The virtual robot provides simulated IMU data that mimics the one on the real robot, though the specific noise characteristics may differ. The simulated IMU data is integrated over time to give you the odometry pose estimate.
Ground truth
In robotics, ground truth is the most accurate measurement available. New methods, algorithms and sensors are often quantified by comparing them to a ground truth measurement. Ground truth can come either directly from a simulator, or from a much more accurate (and expensive) sensor.
In this lab, Ground truth is the exact position of your virtual robot within the simulator.
Virtual Robot
After completing Lab 5(b), you may have noticed that the virtual robot was fairly precise in its speed control. To save you time, the virtual robot does indeed come with a (simulated) constant speed controller and odometry pose estimation built in.
Plotter The 2d plotting tool is a lightweight process that allows for live asynchronous plotting of multiple scatter plots using Python. The Python API to plot points is described in the Jupyter notebook. It allows you to plot the odometry and ground truth poses. It also allows you to plot the map (as line segments) and robot belief in future labs. Play around with the various GUI buttons to familiarize yourself with the tool.
The plotter currently plots points only when the distance between subsequent points sent to it is greater than 0.03 m. This helps limit the number of points plotted. The value can be configured in the plotter config file plotter_config.ini present within the scripts folder.
Instructions
Workflow Tips
- Utilize the “Save the machine state” option when closing your VM. It is still recommended to restart your VM occasionally.
- To close the simulator gracefully, use the lab-manager terminal window.

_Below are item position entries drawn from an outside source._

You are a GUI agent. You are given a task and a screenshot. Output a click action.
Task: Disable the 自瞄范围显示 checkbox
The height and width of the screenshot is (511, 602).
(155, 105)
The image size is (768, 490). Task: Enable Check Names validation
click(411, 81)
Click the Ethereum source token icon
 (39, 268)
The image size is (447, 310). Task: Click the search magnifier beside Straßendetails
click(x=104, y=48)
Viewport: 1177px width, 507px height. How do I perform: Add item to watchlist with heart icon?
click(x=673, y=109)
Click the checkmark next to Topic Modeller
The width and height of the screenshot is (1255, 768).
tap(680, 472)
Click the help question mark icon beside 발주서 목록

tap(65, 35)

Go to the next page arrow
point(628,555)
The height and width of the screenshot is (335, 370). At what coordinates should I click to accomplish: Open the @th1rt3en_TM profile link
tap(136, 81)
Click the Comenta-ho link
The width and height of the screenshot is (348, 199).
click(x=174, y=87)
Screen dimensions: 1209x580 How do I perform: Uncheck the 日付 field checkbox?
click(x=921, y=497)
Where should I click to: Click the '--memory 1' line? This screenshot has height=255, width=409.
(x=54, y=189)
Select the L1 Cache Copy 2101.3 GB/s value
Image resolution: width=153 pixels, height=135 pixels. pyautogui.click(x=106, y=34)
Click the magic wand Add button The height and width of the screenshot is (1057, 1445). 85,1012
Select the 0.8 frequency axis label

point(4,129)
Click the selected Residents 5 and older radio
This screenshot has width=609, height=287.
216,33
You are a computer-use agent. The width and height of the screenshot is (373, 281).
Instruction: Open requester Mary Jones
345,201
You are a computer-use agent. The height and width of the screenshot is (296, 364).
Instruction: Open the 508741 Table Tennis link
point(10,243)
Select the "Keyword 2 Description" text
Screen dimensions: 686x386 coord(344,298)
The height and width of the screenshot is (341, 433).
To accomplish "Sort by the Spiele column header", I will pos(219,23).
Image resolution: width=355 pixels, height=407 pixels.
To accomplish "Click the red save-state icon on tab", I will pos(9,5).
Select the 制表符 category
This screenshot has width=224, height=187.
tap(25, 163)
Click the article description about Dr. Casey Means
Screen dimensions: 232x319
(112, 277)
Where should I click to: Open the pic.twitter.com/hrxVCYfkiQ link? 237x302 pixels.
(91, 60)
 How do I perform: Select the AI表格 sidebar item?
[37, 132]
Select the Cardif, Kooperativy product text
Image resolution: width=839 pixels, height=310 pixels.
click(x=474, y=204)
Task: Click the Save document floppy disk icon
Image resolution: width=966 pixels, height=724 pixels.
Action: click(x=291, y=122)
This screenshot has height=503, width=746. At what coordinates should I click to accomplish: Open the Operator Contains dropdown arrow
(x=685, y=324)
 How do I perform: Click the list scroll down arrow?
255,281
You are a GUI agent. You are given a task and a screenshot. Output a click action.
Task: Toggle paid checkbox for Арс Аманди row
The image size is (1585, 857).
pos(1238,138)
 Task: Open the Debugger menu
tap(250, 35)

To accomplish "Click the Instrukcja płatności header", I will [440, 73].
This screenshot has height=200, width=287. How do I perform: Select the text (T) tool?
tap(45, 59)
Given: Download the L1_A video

Refrain from quitting the simulator using other methods.
- You can close the lab-manager along with all the open tools by pressing <CTRL + C>.
Setup the base code
Download the lab6 base code and follow the setup instructions as per the previous labs.
Simulator and Plotter
- Start the lab6-manager:
lab6-manager
- Notice there are now two tools available in the lab manager.
- Start the Simulator.
- Press <a> to select the simulator and <s> to start it.
- Start the Plotter.
- Press <b> to select the plotter and <s> to start it.
Keyboard teleoperation tool
To launch the keyboard teleoperation tool, open a new terminal and type in the command:
robot-keyboard-teleop
Jupyter Lab
- Start the Jupyter server in your VM from the work directory:
cd /home/artemis/catkin_ws/src/lab6/scripts
- If the Jupyter server is stopped, you will not be able to run/open/modify any Jupyter notebooks.
- Open the notebook “lab6.ipynb” from the file browser pane in the left.
- Make sure the kernel is set to “Python 3”.
- This is shown in the top right corner of the notebook.
- The notebook should walk you through the exercise.
- SAVE your notebook after making changes, before closing the notebook or stopping the Jupyter server.
Tips
You may use the following questions to guide you through the lab exercise and write your report:
- How often do you send data to the plotter?
- Have you tested plotting large number of points and/or over long durations?
- Does the odometry trajectory look similar to that of the ground truth?
- What happens to the two plots when the robot is stationary?
- Does the noise in the odometry pose estimate differ with time/speed?
Write-up
To demonstrate that you’ve successfully completed the lab, please upload a brief lab report (<300 words), with code snippets (not included in the word count), photos, and videos documenting that everything worked and what you did to make it happen. Please add this write-up to the page you generated for Lab 6(a). You may use screen-recording tools from within the VM or on your host machine to record any necessary media.